• _TASK TO COMPLETE_
For the records that follow, give the number of lines in which the word "Grayscale" occurs, with nothing added.

DATA Start Marker

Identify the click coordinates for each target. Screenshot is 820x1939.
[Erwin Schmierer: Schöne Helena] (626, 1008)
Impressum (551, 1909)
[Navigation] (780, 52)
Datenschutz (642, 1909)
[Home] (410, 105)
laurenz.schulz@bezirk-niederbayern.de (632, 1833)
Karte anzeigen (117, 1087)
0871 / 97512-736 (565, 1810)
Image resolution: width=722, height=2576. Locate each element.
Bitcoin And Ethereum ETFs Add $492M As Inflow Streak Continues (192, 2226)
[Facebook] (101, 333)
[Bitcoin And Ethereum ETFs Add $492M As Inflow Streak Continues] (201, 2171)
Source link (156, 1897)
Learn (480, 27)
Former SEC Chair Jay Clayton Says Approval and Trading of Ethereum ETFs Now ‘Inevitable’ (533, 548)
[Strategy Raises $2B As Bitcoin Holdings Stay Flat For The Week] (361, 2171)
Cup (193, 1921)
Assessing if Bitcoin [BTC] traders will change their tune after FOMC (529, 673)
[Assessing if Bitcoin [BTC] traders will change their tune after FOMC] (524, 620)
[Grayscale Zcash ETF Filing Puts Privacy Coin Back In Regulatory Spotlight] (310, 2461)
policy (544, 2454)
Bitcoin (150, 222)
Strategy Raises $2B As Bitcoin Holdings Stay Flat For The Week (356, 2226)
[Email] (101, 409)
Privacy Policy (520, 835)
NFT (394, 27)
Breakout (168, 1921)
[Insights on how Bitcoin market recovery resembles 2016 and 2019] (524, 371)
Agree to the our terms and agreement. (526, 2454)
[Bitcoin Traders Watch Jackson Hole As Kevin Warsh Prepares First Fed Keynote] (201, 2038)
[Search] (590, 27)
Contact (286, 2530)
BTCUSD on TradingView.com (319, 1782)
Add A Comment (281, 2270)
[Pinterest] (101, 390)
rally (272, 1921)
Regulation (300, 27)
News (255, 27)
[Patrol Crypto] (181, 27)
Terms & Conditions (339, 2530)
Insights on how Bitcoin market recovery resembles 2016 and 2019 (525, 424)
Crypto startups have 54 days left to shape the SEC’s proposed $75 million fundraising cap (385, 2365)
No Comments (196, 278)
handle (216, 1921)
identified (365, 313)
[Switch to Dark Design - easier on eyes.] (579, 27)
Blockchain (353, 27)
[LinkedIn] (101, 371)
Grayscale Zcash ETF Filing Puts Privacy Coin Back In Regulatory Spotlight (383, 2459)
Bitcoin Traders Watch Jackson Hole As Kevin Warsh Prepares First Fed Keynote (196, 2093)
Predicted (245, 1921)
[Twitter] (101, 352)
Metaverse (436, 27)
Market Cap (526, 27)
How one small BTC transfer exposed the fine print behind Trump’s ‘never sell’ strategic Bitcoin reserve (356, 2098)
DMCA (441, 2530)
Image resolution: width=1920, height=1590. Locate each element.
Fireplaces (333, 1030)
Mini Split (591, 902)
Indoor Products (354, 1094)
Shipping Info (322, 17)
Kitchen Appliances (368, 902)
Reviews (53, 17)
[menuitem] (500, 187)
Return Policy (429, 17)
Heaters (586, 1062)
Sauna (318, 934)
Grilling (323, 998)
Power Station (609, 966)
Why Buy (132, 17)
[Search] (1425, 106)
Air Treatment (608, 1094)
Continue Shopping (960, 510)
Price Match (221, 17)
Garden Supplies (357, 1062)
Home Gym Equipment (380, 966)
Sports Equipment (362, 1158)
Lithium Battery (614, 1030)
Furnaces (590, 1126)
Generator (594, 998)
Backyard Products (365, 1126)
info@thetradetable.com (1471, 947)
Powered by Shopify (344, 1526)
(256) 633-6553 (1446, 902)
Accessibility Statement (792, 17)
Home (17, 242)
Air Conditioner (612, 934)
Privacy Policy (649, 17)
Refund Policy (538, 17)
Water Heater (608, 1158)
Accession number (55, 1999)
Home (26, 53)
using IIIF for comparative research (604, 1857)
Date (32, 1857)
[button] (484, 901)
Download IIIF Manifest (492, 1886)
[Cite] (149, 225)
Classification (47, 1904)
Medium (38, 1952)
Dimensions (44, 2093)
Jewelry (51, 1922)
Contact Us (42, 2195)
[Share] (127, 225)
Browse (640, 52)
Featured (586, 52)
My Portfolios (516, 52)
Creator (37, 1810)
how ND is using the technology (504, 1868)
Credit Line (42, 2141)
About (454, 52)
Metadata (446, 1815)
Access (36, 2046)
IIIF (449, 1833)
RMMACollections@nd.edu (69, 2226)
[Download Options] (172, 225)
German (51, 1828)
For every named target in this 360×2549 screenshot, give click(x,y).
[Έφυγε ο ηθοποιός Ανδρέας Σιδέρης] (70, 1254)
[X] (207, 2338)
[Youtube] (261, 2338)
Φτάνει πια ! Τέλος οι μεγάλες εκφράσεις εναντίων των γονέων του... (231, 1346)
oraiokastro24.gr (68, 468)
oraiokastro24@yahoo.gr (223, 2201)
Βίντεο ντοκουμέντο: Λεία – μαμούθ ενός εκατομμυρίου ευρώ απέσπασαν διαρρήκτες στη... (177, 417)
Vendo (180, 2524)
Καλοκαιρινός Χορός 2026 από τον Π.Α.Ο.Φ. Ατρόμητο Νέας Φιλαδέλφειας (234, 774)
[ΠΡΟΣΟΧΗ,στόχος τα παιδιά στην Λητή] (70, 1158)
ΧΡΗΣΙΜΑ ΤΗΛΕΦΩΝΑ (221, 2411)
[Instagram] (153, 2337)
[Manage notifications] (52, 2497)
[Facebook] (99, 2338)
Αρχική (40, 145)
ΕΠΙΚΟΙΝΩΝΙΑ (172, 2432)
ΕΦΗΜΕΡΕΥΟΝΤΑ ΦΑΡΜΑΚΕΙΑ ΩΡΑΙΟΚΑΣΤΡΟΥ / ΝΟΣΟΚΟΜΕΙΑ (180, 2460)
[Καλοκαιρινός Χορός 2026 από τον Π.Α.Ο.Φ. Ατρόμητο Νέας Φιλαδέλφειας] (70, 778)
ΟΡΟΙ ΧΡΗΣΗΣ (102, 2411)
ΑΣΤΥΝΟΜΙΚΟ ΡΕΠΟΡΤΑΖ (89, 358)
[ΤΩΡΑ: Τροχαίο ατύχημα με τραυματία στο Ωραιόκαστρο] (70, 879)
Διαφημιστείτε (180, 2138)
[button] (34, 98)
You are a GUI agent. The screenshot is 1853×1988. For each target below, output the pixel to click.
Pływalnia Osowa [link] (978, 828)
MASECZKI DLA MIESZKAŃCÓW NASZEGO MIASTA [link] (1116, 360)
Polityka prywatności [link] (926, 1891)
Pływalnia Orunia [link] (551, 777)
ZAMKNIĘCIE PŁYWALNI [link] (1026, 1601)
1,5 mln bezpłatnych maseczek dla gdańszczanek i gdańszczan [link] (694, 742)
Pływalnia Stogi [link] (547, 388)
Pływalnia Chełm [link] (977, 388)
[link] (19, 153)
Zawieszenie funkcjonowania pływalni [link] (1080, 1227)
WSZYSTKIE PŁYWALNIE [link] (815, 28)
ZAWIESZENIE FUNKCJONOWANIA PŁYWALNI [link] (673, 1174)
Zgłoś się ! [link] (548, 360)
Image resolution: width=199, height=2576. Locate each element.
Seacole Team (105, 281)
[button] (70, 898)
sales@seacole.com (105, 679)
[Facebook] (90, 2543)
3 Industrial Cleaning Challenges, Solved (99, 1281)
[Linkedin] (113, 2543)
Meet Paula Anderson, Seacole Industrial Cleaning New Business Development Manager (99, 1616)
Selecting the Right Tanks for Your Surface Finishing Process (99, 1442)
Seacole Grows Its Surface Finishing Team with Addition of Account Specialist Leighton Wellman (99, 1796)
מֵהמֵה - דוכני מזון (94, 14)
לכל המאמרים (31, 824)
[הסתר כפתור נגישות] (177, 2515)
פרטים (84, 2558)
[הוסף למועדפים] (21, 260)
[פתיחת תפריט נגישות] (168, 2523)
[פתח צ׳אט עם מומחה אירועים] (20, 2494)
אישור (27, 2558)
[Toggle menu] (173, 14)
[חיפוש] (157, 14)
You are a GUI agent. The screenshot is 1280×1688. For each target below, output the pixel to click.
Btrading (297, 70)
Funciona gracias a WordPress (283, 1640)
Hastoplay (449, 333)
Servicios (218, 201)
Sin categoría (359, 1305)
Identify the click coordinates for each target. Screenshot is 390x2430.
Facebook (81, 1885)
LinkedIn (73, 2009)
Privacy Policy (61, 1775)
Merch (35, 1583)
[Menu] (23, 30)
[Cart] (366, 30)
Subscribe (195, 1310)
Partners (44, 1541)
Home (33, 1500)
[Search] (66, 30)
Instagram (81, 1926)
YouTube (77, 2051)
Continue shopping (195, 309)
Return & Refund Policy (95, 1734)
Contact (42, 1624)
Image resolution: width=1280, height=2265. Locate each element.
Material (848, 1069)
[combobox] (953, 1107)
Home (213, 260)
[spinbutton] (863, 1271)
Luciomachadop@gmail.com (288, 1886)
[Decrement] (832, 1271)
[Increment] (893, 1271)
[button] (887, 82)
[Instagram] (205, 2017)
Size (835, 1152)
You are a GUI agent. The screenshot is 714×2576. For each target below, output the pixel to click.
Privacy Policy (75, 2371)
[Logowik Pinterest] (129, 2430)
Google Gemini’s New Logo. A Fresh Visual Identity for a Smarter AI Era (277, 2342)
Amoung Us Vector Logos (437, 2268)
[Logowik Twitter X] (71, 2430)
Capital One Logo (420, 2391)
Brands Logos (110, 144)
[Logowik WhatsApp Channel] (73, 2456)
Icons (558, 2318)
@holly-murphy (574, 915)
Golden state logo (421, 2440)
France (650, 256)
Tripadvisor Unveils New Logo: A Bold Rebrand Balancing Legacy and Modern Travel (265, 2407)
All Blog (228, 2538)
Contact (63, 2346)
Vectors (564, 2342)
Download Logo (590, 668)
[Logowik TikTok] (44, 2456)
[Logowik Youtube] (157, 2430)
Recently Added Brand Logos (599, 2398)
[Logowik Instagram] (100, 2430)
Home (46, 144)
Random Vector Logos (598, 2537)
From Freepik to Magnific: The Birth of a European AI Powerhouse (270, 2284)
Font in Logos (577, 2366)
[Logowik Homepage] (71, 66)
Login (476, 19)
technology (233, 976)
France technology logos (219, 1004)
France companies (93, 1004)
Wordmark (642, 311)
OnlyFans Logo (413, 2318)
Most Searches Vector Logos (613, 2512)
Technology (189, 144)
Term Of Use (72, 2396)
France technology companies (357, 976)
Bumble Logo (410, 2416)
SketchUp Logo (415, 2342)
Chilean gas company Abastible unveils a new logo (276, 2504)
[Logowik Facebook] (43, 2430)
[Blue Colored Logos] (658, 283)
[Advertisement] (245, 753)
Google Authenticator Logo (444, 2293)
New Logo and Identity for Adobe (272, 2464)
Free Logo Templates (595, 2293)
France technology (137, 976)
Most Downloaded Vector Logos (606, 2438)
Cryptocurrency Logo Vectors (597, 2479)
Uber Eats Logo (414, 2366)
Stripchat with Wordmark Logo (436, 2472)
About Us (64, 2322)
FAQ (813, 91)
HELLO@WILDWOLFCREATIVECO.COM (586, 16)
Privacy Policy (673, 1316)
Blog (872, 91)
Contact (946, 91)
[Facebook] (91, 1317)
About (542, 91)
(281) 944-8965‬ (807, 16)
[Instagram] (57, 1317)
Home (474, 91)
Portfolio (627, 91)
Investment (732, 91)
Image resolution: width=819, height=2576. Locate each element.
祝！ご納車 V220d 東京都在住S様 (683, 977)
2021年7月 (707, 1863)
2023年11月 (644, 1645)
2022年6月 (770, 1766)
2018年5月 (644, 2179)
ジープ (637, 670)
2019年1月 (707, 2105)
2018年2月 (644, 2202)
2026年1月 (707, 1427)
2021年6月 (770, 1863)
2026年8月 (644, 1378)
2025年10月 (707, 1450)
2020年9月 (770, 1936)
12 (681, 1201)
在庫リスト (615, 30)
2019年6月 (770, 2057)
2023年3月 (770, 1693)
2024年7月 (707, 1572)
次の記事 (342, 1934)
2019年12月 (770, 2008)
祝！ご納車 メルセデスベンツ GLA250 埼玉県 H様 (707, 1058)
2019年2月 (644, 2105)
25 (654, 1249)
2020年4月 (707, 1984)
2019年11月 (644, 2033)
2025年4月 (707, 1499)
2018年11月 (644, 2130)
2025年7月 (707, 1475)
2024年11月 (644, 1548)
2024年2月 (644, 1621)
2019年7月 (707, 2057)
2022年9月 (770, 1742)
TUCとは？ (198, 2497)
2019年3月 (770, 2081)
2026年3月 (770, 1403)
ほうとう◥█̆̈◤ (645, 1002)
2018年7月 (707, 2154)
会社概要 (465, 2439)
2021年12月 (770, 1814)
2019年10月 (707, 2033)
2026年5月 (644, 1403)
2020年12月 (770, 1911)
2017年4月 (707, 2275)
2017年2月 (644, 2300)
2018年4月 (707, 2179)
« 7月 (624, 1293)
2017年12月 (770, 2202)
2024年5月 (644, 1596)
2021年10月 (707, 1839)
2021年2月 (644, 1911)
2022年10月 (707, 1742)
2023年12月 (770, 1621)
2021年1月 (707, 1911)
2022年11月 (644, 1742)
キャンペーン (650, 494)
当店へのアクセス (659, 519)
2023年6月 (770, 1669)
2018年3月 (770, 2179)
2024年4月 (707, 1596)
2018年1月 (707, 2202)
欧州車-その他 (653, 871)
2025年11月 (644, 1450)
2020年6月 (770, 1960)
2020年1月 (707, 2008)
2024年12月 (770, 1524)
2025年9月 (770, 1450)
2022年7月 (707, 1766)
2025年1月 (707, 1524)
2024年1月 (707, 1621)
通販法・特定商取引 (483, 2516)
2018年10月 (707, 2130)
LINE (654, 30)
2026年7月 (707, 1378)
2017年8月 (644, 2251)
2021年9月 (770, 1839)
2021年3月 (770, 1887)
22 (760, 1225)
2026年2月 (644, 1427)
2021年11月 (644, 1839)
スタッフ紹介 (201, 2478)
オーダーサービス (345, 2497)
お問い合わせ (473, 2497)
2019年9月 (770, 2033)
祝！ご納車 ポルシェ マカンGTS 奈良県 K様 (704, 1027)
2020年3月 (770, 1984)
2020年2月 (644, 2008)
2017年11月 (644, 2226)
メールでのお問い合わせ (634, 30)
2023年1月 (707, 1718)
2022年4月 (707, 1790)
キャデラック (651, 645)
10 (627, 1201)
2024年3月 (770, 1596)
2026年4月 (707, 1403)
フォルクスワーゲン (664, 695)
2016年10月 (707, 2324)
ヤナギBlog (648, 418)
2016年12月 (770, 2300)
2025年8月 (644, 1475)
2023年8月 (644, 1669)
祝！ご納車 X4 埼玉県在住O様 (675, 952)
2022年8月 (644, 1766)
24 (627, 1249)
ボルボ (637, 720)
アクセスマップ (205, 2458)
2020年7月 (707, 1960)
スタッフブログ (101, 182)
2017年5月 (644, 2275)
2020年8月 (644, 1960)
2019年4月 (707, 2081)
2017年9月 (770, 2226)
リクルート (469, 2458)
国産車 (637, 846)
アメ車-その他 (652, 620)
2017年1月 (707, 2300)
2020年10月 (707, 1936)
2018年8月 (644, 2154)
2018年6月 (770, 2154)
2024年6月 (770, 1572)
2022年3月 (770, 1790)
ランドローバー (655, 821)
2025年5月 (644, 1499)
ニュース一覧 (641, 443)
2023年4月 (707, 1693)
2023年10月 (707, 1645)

DATA End Marker

• _EXPECTED OUTPUT_
2